The Supreme Court of Canada split 4-3, with the minority arguing cellphones and personal computers are "an intensely personal and uniquely pervasive sphere" that needs clear protection.
The majority also found that passwords protecting phones don't carry much weight in assessing that person's expectation of privacy.
"An individual's decision not to password protect his or her cellphone does not indicate any sort of abandonment of the significant privacy interests one generally will have in the contents of the phone," Justice Thomas Cromwell wrote.
Canadian courts have been inconsistent so far in deciding whether police can search the cellphone of someone they're arresting, an issue that raises more privacy issues with the prevalence of smartphones that carry vast amounts of information.
Search done in good faith
In the case of Kevin Fearon, the man who challenged the search of his phone, the court found his rights were violated because police did not take adequate notes on the action, and couldn't say precisely why or how the phone was searched.
Fearon was convicted of armed robbery in a 2009 Toronto jewelry heist. Despite finding the search of his phone wasn't reasonable and breached his rights, the Supreme Court said the search was done in good faith.
The court kept the evidence found in the phone — a photo of a gun and a draft text message referring to jewelry that said "We did it."
Excluding the evidence, the court found, would undermine the truth-seeking function of the justice system. The minority disagreed and would have excluded the evidence because it was unconstitutionally obtained.
The court warned that allowing some narrow searches doesn't given police free rein to go through the phones of everyone they arrest.
"Police officers will not be justified in searching a cellphone or similar device incidental to every arrest," Cromwell wrote.
Further, allowing a narrow search "does not give the police a licence to rummage around in the device at will," he wrote.
"In practice... only recently sent or drafted emails, texts, photos and the call log may be examined as in most cases only those sorts of items will have the necessary link to the purposes for which prompt examination of the device is permitted."
Notes not enough to protect privacy
Searches should be done promptly upon a lawful arrest in order to serve the purposes set out in the ruling, the court said. Police must take detailed notes of what they have examined and how it was searched, and the nature and extent of the search must be tailored to the reason for it.
Police must also have "a valid law enforcement" purpose like:- Protecting the police, the accused or the public.
- Preserving evidence.
- Discovering evidence, like locating additional suspects.
The court noted this is not the only way to make the searches constitutionally compliant, and suggested Parliament may want to legislate how the searches can be done.
Justice Andromache Karakatsanis wrote for the minority that Cromwell's solution isn't an adequate way to counter what would be an extraordinary search power. The minority fears putting the "balancing decision" in the hands of police.
"I doubt not that police officers faced with this decision would act in good faith," Karakatsanis wrote.
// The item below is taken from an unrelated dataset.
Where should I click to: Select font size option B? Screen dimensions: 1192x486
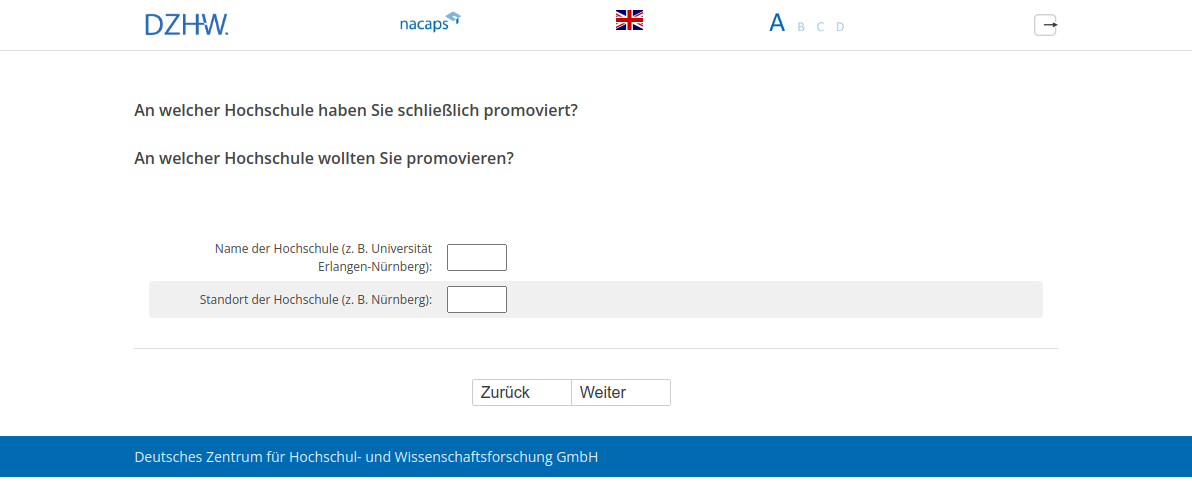point(801,27)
But police officers are not in the best position to determine whether the law enforcement objectives clearly outweigh the potentially significant intrusion on privacy, she added.
"If they are wrong, the subsequent exclusion of the evidence will not remedy the initial privacy violation."
The minority found that a reasonable suspicion the search is necessary to prevent imminent bodily harm would justify a warrantless search.